Monday, August 30, 2010

Falling with Style

We continue to be without a permanent address, and if I may be candid, I am really weary from this battle. I know the truth, which is that God has it all under control. I trust Him. I know that in His perfect timing He will reveal the answer to our housing question. I even know that TODAY, in the midst of the waiting, He is at work in us and through us and for us.

But I am weary.

I wait on the Lord, but I do not feel like I am soaring on wings like eagles--no, I am definitely not soaring. How can I experience the promises from Isaiah 40:31?

I just finished reading the final book in the Narnia series: The Last Battle. In that book the children are able to run forever without growing tired or breathless. Somehow they had accessed Aslan's endless strength. They did not grow weary. They renewed their strength.

Not me. I am completely winded from this race, and the finish line is nowhere in sight.

After our last rental application was denied, my dad sent me a two word instant message on Skype: "Chin up!"

Chin up.

And somehow, at his gentle command, I could do it--with tears in my eyes, but a determined strength in my heart.

That dad is camping this week, but I have another Father who speaks the same words to my slumping spirit as I type: "Chin up."

His goodness makes it desirable, while His strength makes it possible.

And when my chin is up, my eyes are no longer fixed on my feet of clay, but on His arms of love.

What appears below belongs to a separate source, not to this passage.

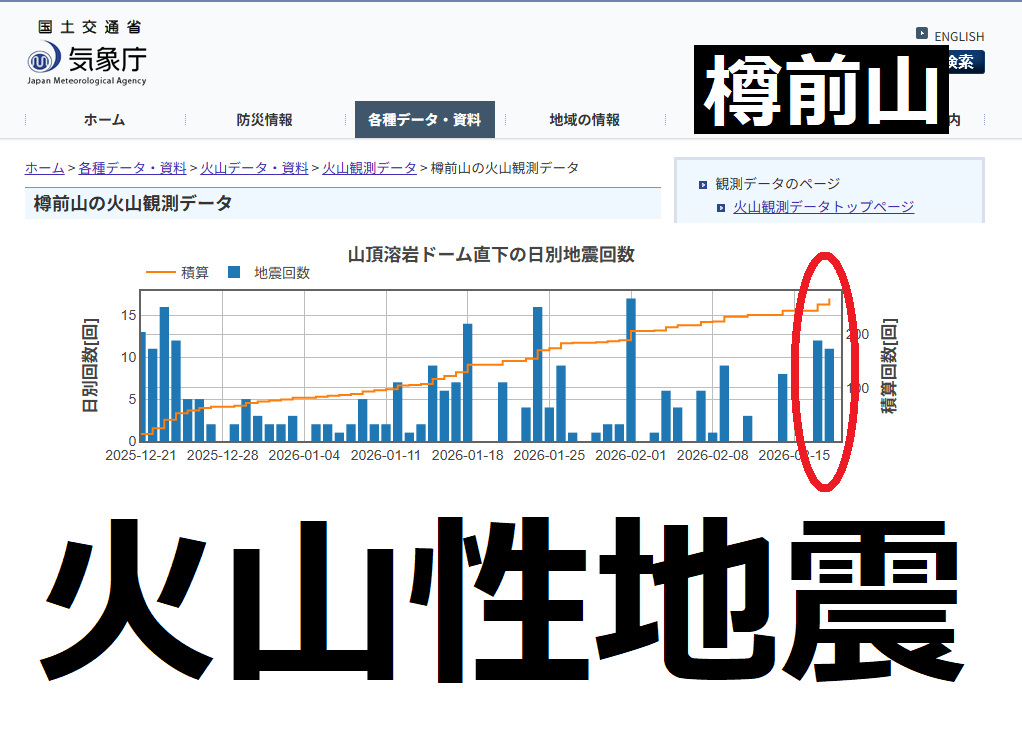Open the 火山観測データ breadcrumb link
Screen dimensions: 1022x732
(369, 168)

I still don't feel like I'm flying, but maybe, like the beloved Buzz Lightyear, I am at least falling with style. And I trust that if I never get to flying, my Jesus will always catch me when I fall.

1 comment:

  1. Oh, I can so relate to this at the moment. Waiting for hubby to get a job and for us to get a home. I do feel weary and drained. But it only takes one little miracle for it all to change, so I wait, and I pray.